[begin Task material]
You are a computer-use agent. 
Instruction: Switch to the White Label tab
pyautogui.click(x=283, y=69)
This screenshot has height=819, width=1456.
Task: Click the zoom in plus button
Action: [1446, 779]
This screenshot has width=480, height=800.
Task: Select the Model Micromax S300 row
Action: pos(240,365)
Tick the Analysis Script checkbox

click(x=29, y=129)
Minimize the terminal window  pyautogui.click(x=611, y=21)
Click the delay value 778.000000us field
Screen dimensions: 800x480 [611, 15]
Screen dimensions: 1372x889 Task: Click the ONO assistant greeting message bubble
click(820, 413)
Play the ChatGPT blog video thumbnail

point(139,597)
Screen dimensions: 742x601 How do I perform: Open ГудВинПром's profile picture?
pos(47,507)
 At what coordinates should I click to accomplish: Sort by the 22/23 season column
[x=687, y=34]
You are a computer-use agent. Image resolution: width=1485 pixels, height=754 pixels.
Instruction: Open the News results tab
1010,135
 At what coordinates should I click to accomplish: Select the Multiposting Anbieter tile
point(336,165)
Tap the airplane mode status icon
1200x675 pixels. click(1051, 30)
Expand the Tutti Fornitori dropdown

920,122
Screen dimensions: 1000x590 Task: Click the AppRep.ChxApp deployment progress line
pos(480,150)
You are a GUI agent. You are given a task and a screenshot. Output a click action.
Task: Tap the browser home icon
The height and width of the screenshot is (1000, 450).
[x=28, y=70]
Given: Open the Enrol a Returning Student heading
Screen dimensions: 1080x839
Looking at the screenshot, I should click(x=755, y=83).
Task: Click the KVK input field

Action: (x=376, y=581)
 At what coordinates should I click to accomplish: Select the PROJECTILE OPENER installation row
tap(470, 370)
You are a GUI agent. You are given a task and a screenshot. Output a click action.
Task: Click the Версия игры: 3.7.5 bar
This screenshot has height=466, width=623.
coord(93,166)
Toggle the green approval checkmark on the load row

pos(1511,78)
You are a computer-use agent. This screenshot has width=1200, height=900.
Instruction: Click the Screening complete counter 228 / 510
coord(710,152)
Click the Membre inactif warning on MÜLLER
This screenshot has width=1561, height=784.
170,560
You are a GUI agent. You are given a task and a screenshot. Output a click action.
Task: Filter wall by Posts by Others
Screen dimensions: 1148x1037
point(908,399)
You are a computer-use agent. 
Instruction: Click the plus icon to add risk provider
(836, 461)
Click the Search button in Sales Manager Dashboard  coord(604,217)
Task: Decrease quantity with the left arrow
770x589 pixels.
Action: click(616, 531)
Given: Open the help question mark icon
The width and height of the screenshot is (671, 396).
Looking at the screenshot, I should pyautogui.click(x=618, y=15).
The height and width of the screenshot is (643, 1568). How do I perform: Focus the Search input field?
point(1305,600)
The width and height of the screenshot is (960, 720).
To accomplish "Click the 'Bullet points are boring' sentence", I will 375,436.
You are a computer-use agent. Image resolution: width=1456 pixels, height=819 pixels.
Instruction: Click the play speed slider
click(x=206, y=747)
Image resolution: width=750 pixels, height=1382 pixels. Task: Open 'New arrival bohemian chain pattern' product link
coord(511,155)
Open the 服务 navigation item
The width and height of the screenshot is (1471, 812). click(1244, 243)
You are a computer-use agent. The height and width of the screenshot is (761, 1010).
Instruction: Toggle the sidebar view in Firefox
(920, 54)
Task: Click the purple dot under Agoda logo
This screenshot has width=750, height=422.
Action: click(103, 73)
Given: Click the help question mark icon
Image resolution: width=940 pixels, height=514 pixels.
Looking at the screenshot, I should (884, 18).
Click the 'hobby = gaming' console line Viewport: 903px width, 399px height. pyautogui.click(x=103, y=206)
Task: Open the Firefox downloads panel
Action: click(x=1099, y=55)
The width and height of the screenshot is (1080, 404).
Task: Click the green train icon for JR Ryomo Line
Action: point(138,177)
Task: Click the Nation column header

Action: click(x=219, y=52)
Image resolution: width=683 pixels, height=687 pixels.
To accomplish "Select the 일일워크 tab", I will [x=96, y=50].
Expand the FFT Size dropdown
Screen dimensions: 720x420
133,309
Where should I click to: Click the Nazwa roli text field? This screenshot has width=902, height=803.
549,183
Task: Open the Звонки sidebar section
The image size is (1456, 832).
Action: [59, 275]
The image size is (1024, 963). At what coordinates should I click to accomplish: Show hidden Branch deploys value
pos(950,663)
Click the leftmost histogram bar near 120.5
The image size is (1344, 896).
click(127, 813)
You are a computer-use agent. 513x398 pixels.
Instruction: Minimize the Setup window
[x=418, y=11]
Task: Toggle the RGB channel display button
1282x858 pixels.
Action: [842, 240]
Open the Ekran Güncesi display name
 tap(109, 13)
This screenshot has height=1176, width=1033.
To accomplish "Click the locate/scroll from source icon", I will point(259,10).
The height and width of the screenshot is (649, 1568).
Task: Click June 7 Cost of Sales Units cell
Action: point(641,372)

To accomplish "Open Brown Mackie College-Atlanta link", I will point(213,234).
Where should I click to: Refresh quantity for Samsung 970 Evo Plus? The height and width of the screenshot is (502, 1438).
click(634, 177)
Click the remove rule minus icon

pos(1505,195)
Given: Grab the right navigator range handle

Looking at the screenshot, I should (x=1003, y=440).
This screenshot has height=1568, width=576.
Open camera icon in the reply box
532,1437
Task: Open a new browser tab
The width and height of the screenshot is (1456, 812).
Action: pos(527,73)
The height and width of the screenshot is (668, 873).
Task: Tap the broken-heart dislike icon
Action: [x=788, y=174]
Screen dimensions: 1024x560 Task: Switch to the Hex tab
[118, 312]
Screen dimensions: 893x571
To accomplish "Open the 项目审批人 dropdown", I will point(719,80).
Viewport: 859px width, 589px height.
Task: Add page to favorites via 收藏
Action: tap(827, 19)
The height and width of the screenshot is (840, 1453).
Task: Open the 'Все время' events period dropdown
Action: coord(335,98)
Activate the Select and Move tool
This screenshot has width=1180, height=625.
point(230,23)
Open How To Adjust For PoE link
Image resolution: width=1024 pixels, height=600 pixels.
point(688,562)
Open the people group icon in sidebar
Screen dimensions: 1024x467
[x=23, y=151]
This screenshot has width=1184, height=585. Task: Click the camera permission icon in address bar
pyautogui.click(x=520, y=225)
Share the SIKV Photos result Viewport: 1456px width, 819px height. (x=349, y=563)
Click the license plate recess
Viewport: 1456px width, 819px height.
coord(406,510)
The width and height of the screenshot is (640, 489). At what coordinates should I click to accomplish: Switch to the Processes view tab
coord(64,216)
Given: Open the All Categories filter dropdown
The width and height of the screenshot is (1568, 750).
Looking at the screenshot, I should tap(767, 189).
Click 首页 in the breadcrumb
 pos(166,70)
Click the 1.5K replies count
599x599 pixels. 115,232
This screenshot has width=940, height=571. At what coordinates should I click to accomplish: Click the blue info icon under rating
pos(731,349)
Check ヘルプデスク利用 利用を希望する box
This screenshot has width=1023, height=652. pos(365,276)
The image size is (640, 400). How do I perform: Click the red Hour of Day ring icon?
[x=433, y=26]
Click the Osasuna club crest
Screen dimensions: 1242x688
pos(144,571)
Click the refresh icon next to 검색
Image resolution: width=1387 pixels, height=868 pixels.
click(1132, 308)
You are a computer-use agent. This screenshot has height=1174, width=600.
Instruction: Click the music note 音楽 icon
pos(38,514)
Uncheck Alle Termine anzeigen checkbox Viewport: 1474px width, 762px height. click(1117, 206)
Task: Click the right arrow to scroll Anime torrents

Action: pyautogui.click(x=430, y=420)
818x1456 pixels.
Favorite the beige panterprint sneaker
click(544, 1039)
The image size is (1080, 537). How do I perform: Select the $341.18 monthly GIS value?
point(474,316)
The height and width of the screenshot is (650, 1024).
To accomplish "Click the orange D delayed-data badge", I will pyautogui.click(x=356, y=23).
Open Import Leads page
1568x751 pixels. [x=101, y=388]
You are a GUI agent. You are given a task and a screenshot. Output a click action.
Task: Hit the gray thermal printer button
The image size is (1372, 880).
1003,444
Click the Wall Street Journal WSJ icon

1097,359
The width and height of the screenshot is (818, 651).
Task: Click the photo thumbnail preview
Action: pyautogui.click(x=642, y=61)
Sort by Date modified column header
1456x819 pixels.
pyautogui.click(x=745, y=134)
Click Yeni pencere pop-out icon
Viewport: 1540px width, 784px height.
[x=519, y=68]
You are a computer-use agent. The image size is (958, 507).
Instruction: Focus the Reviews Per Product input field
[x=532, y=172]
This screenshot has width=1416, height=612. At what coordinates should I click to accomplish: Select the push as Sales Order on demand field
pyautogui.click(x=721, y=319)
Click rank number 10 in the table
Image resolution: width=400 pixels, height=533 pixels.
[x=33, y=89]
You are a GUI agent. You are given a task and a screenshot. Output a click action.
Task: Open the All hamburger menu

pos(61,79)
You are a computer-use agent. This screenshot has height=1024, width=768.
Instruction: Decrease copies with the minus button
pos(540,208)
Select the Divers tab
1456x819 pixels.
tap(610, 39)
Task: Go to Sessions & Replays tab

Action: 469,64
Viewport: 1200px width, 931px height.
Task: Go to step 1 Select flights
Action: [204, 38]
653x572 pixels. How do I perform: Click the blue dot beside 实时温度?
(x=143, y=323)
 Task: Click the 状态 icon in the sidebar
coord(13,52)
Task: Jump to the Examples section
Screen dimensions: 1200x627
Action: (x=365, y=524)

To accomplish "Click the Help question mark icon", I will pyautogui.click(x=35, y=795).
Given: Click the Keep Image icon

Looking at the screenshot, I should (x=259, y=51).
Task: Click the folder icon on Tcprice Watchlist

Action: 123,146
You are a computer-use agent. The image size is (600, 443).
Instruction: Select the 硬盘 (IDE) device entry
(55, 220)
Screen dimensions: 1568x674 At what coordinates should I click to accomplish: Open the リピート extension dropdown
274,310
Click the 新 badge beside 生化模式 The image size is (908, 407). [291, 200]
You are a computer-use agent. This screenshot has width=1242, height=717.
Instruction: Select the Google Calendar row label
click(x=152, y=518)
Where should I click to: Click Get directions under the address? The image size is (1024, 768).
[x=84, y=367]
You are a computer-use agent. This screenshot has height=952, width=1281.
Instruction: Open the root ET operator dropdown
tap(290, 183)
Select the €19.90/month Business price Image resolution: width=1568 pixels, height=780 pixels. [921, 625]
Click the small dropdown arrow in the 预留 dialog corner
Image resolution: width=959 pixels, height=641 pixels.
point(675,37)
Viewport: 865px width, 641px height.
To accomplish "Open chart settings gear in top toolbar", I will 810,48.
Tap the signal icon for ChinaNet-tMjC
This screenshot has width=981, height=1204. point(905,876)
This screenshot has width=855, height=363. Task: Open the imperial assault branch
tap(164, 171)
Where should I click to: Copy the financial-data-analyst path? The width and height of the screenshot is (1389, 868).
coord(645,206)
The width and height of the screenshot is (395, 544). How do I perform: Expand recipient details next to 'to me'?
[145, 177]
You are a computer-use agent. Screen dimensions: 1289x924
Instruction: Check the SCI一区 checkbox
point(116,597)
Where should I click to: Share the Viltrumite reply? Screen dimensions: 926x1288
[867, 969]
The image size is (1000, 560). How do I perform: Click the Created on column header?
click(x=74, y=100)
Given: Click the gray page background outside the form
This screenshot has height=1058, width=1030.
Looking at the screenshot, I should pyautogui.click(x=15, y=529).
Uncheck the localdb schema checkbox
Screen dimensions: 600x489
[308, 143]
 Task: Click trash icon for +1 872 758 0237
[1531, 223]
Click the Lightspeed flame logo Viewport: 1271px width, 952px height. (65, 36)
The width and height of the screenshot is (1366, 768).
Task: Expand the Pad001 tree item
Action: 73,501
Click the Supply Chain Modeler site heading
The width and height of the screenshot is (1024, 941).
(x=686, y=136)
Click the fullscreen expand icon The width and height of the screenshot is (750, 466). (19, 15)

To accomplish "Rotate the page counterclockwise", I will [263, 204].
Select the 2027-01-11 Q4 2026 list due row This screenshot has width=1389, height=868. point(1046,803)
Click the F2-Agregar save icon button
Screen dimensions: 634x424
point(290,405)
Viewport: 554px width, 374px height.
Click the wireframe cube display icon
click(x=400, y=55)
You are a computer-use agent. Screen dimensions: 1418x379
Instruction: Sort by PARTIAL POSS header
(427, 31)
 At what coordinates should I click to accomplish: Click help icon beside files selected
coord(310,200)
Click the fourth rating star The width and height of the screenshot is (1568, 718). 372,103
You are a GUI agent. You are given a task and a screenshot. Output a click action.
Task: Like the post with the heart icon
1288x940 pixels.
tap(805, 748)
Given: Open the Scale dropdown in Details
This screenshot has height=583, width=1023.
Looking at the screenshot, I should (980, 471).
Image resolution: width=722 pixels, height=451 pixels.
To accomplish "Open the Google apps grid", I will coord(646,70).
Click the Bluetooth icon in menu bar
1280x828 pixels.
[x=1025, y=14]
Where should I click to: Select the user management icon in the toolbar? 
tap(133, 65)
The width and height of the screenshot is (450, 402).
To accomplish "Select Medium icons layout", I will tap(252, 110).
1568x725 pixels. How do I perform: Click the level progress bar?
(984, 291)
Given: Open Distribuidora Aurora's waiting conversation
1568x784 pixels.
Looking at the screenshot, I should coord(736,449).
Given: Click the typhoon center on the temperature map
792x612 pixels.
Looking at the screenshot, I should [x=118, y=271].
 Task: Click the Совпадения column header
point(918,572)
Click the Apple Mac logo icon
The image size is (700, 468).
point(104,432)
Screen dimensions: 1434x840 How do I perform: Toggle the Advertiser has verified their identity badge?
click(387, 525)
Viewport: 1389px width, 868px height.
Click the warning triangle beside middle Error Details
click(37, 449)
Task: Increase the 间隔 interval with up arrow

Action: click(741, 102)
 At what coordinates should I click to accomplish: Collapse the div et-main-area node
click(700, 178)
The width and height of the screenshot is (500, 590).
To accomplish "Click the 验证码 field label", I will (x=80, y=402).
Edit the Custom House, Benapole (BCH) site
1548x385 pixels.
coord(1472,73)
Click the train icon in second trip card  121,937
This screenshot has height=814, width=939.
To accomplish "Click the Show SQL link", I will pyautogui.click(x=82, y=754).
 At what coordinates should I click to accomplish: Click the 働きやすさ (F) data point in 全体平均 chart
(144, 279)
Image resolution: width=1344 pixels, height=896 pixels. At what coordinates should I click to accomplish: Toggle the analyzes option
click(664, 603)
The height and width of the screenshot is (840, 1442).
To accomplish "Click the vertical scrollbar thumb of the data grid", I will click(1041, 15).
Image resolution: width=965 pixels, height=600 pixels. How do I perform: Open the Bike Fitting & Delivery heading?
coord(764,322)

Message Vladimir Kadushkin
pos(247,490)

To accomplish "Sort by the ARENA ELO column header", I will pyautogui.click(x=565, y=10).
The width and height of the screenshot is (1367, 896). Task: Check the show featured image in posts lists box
[end Task material]
● Task description: Count the lines of the entries that contain the string "section", treating uppercase and lowercase as different. Reply with the number only.

● Written solution: 2